Si tratta dunque, in fin dei conti, di un grande circolo vizioso, in cui tutti hanno le loro responsabilità e che punta nella direzione del ribasso dei prezzi, della diminuzione del valore aggiunto per i consumatori, e dell’erosione dei margini per retailer e produttori.
Non solo: i consumatori non perdono solo in termini di qualità del prodotto, ma anche del servizio. La qualità della consulenza e dell’assistenza post-vendita sono elementi di primaria importanza per l’esperienza del cliente, ma non è possibile offrire un servizio clienti di qualità vendendo notebook da cestone sottocosto. Ed è un vero peccato, perché proprio il servizio clienti è quell’elemento che permette di creare valore aggiunto in un settore che altrimenti può solo puntare a fare volumi facendo la guerra dei prezzi; al contrario, garantire la centralità e la qualità del servizio clienti è un’ottima strategia per fidelizzare questi ultimi e porre le basi per un business solido, che sia in grado di affrontare la crisi del mercato dell’elettronica che stiamo vivendo in questi anni.
Ok, facile criticare, ma allora cosa possiamo fare? Per prima cosa, sarebbe necessario rivedere gli assortimenti dei magazzini e iniziare a formulare un’offerta più coerente e completa, soprattutto che copra anche la fascia premium, proprio quella su cui sarebbe più necessario puntare: sono sicuro che nelle sedi centrali dei retailer ci sono persone estremamente qualificate con le competenze necessarie per condurre questa operazione.

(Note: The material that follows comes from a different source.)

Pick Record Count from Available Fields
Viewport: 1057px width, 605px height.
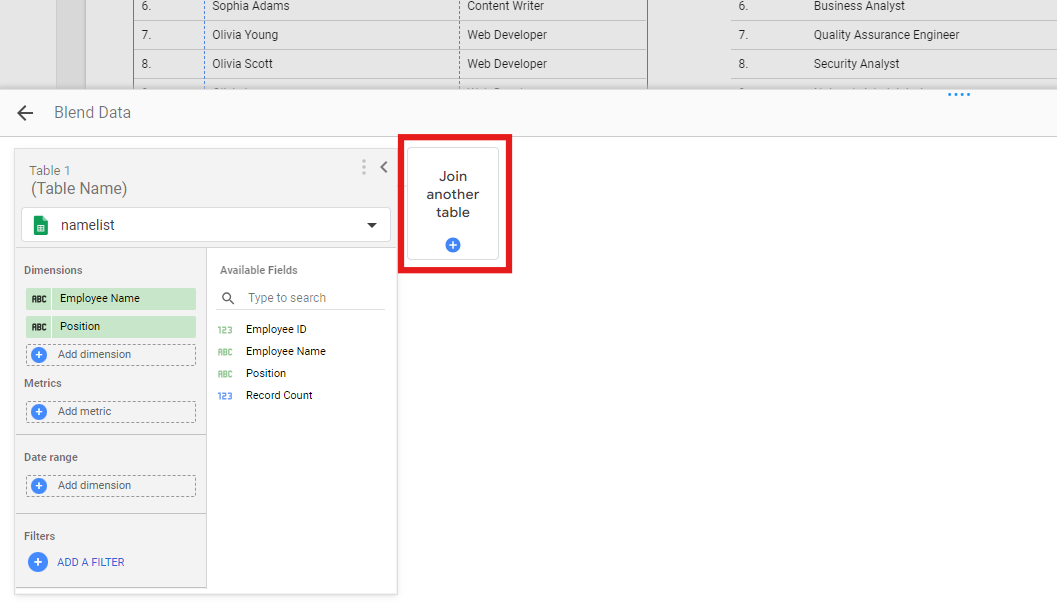(x=279, y=395)
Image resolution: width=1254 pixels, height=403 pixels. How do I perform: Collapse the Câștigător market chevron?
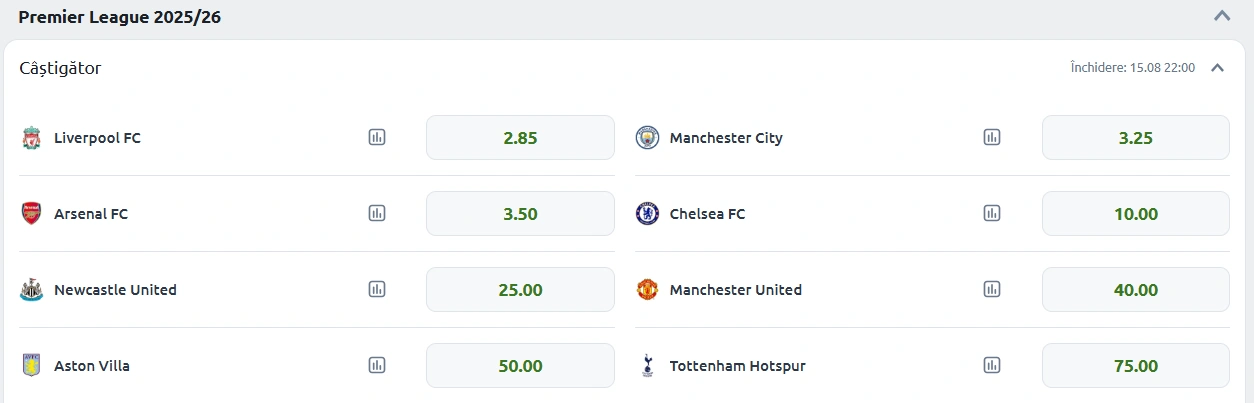pos(1217,68)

In secondo luogo, è urgente rivedere l’organizzazione dei punti vendita: così non sono efficaci, perché sono strutturati in modo tale che i clienti siano guidati nella scelta solo dal prezzo. E questo non accade solo a causa della disposizione dei prodotti: se proseguendo nel giro turistico di uno di questi negozi avete mai provato a interagire con i device, avrete notato che in moltissimi casi sono spenti o bloccati. Non c’è miglior modo per allontanare i potenziali clienti se non mettendoli davanti a macchine morte e tutte uguali. Ora, se consideriamo che gli Apple Store sono i negozi con il più alto fatturato per metro quadro al mondo - e che lì è possibile interagire con tutti i prodotti, prenderli in mano e sentirli propri prima ancora di concludere l’acquisto - viene da chiedersi se permettere ai clienti di mettere le mani sui dispositivi non sia una buona idea.

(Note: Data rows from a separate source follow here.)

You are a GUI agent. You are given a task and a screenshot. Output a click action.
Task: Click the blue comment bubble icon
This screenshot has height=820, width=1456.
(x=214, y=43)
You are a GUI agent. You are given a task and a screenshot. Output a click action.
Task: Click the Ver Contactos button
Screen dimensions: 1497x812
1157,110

E poi, per finire, il servizio clienti. È fondamentale poter fornire una consulenza e un’assistenza post-vendita di qualità, e per farlo è necessario assumere personale qualificato, che sia in grado di fornire un servizio ai massimi livelli e che sappia di cosa sta parlando. Personale che tuttavia, se deve possedere competenze di alto livello dovrà anche essere remunerato di conseguenza, situazione sostenibile solo aumentando i margini.
Ecco allora che si chiude il cerchio: puntare sulla vendita di prodotti premium fa bene ai clienti, ai retailer, al mercato, ai produttori. E così vincono tutti.